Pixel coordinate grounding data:
== Segment start ==
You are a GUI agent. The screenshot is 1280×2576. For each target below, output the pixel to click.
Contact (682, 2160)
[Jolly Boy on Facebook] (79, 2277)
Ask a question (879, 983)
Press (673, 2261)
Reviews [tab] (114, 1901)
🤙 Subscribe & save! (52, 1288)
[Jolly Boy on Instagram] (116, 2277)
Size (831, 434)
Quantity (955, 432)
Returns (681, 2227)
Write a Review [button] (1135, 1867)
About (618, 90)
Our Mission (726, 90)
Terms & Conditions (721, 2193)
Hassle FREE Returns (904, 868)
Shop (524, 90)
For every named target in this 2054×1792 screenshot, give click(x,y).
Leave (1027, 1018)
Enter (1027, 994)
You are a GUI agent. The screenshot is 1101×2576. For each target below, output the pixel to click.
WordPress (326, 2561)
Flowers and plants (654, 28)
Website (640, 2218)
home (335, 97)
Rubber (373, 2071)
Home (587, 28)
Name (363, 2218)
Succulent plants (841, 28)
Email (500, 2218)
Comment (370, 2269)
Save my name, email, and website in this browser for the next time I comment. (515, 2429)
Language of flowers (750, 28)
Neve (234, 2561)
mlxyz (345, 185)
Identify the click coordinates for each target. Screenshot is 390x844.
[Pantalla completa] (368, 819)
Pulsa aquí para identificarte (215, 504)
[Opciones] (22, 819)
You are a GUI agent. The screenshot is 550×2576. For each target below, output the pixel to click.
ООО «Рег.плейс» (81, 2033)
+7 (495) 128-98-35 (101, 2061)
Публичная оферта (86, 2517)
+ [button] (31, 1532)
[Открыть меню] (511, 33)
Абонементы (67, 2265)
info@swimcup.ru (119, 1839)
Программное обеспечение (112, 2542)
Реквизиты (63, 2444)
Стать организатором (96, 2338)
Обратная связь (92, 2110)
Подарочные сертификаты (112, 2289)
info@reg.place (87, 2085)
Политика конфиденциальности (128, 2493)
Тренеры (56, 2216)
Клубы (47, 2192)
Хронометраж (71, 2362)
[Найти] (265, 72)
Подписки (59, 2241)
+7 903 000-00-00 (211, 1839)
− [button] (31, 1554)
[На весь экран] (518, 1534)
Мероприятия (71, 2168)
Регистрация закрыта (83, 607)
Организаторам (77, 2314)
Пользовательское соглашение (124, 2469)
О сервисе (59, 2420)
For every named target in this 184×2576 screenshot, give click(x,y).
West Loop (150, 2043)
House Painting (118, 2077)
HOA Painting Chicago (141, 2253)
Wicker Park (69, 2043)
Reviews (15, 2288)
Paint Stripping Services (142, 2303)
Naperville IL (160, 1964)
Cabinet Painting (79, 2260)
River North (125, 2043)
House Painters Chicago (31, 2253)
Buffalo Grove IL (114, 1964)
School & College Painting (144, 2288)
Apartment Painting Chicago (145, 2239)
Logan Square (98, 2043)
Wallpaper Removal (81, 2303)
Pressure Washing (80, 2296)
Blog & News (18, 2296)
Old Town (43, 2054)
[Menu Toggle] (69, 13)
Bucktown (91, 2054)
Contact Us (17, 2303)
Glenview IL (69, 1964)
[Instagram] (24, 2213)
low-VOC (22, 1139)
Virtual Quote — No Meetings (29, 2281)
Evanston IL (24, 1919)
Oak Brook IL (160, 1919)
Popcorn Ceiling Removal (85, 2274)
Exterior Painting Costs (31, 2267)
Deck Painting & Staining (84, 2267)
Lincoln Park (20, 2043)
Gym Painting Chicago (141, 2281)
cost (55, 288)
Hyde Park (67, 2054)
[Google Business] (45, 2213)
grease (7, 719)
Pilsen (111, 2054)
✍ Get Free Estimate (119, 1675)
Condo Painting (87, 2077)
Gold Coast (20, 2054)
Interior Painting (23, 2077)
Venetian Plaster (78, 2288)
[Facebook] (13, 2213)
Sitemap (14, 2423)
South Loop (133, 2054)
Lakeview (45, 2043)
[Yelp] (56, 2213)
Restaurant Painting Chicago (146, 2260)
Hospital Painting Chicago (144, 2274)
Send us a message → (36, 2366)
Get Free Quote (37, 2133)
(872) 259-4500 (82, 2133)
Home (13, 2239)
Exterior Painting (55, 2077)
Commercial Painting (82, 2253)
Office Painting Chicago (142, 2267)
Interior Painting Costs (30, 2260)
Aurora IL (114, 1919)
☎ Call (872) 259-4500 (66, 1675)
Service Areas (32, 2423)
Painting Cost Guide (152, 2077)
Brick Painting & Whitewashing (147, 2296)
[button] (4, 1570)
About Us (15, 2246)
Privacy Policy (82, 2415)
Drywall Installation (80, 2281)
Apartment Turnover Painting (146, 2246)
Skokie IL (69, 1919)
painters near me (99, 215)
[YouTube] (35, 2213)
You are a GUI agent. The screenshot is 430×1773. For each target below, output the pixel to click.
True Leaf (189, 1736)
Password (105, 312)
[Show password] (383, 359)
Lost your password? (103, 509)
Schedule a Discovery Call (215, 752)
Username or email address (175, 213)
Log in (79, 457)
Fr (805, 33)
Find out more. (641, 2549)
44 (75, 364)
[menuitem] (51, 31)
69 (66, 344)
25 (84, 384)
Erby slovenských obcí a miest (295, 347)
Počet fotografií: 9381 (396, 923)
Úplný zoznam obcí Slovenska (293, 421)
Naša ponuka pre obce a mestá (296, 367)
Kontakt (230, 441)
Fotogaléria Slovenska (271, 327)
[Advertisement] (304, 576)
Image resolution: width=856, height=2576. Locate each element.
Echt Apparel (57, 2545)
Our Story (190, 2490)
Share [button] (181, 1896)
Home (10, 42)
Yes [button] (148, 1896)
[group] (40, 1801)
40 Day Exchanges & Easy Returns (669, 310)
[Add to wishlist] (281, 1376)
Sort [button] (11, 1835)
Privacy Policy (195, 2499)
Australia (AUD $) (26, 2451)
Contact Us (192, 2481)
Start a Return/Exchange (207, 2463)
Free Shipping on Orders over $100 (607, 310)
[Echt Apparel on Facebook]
== Segment end ==
EXERCISE: Each line in the records that carries "this" must be copied out.

REPLY TO THE TASK:
For every named target in this 2054×1792 screenshot, give click(x,y).
Save my name, email, and website in this browser for the next time I comment. (515, 2429)
For every named target in this 184×2576 screenshot, give click(x,y).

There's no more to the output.